[Pixel coordinate grounding data]
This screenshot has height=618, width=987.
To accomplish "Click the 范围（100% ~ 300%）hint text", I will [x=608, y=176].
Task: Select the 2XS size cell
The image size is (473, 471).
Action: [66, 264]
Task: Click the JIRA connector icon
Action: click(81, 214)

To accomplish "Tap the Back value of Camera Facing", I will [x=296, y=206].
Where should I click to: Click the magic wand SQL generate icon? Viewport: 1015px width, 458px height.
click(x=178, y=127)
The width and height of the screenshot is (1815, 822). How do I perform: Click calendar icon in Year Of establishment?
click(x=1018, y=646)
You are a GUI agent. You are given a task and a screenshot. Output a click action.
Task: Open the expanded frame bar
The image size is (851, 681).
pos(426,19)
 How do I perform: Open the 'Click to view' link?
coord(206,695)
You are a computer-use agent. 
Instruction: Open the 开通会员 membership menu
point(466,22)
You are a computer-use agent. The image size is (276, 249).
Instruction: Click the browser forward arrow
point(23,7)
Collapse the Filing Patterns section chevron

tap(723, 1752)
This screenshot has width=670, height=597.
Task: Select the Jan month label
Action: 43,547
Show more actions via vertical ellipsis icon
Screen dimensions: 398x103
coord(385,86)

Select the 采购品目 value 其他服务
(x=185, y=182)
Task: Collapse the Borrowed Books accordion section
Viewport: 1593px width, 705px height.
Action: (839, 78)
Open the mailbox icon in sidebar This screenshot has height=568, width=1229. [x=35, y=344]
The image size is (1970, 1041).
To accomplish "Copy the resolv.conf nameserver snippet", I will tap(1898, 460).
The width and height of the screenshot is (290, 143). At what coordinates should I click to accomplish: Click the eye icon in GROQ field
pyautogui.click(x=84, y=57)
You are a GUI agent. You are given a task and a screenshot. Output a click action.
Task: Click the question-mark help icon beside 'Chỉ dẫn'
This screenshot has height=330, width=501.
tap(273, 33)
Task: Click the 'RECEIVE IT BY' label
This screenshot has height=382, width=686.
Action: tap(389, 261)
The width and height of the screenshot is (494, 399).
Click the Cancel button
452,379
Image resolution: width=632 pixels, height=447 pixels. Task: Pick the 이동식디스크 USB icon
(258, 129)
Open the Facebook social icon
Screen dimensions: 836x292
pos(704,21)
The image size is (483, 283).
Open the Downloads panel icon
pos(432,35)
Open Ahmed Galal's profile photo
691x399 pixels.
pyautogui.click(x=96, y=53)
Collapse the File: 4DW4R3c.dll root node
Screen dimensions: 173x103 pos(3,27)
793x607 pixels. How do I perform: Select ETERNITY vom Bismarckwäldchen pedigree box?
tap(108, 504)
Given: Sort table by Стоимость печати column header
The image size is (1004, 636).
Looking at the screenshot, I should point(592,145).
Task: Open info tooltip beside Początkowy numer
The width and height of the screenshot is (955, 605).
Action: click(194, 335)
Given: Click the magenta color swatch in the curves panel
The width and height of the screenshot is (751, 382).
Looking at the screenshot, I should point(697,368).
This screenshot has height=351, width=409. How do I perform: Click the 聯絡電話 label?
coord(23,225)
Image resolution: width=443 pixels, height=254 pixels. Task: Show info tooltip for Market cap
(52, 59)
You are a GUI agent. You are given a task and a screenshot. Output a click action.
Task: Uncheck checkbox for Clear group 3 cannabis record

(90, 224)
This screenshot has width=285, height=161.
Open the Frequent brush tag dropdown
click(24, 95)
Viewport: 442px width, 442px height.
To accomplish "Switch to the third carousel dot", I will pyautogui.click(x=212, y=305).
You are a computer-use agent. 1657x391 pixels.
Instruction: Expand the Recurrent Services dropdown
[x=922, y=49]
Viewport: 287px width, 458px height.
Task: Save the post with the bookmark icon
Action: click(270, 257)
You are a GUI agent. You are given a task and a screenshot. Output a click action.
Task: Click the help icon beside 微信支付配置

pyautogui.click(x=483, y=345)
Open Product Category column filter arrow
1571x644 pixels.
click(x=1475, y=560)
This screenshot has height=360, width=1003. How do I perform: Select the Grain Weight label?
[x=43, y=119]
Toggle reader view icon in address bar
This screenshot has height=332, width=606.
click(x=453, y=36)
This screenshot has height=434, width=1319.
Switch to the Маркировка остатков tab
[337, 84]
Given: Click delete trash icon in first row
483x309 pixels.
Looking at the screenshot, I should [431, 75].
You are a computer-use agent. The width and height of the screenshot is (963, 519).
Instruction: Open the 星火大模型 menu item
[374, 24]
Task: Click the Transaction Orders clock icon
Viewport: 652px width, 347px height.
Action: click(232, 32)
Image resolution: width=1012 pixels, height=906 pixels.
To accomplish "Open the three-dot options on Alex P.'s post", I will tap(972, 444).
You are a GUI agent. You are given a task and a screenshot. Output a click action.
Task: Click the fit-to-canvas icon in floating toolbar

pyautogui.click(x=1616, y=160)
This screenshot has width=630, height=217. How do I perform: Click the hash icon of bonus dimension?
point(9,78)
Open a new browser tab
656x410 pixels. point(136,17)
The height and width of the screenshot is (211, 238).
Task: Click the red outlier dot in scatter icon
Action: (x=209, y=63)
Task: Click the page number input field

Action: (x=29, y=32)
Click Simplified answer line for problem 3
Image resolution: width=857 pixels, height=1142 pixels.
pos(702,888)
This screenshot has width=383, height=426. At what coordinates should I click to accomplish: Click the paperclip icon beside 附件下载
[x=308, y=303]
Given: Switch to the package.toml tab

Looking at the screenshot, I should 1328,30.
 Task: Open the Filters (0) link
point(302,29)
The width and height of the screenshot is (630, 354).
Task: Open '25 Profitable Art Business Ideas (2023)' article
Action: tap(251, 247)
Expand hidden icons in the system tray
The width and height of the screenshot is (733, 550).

§ PROBLEM DETAILS: Which lines above hold the string "column"? Copy each of them.

§ REPLY TO THE TASK:
Given: Sort table by Стоимость печати column header
Open Product Category column filter arrow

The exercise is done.